I will be renting a goat from my school's local FFA chapter. We will be a team, me and 3 others. Ideally I wanted to purchase my own goat, but this is our school's first year showing so my only choice is to rent. I really want the experience and am hoping I will be able to buy my goat at the end of the showing season.

From what I've gathered, I will be showing a Alpine goat. I do know a bit more about showing dairy goats, but my knowledge is still limited. The school purchased 4 goats from a breeder several hours away. I had a look at the website and their goats are shown regularly. They look like a good breeder to me. 

I haven't seen any of the goats and don't think I will be picking my goat out, I'm pretty sure they are assigned. We have a rough deadline list of what is supposed to be accomplished before what date. I will not be choosing feed either, and will follow a feeding schedule given to me. I do hope that I will at least get to do halter training and the other stuff my way. I have a certain opinion and way I do things, so I hope to incorporate that. 

I need advice or tips on how to train this goat. Also, what colors do you look for/avoid in Alpines? What do you look for conformation wise in this breed? WE will be going to 6 shows throughout the state if that matters. I am hoping to begin training the 23rd of this month. So any information I can gather before then would be great! I want my goat to have the best I can offer.


----------



## crazygoatlady_inthemaking (Apr 25, 2014)

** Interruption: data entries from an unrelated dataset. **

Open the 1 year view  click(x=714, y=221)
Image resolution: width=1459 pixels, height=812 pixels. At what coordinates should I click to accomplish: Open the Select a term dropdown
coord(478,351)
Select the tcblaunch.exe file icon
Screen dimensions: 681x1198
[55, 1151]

Well this is a really late comment but i saw u dint have any responses so i'll tell you the basics of showing. -i have no experience with alpines i show boers-

When you first get your goat, the more time you spend with it the better! You could have the best jam up goat in the ring but if you havn't worked with it and got it tame then you will get dead last. Usually when we are taming a goat we put them in a small pen and feed the got by hand or out of a small hand held bowl. (We do this everytime they are to be fed)

After your goat is tame enough to be touched, it is time to halter/collar train them. We normally use a halter type thing and put that on them and tie them to a post or fence(doesnt matter where). We leave them tie there for atleast 20-30 mins or until they stop fighting the rope. We repeat this every/every other day for a week or so until it is just routine. 

Then is walk training time.. Once the goat is halter trained it is pretty easy to walk train them. 
•••You can do the feeding trick where(do this at their feeding time) you have a bucket of wht they are to be fed and make them walk a step *feed them a lil bit* make them walk another step *feed them* walk two steps *feed them*.. So on and so on to where they are walking a faily good distance and try taking away the bucket.
•••if that doesnt work them there is the pull and release method where (just like the feeding one) you pul on the rope till they take a step and rub and love on them and then another step and you do the same and then two steps and love on them again.. Etc.

After you have worked with them with being walk trained you can change from a halter to a collar or chain and then start workig with moving their feet and stuff like that.

We right now are working with standing still and moving feet so we put our show goats on a goat stand for 15 mins (move their feet when they move and rub them) and start adding more time and more time.

I hope this helped! I don't really know about alpines but i think the training process is probably the same or similar. Any questions just ask!


----------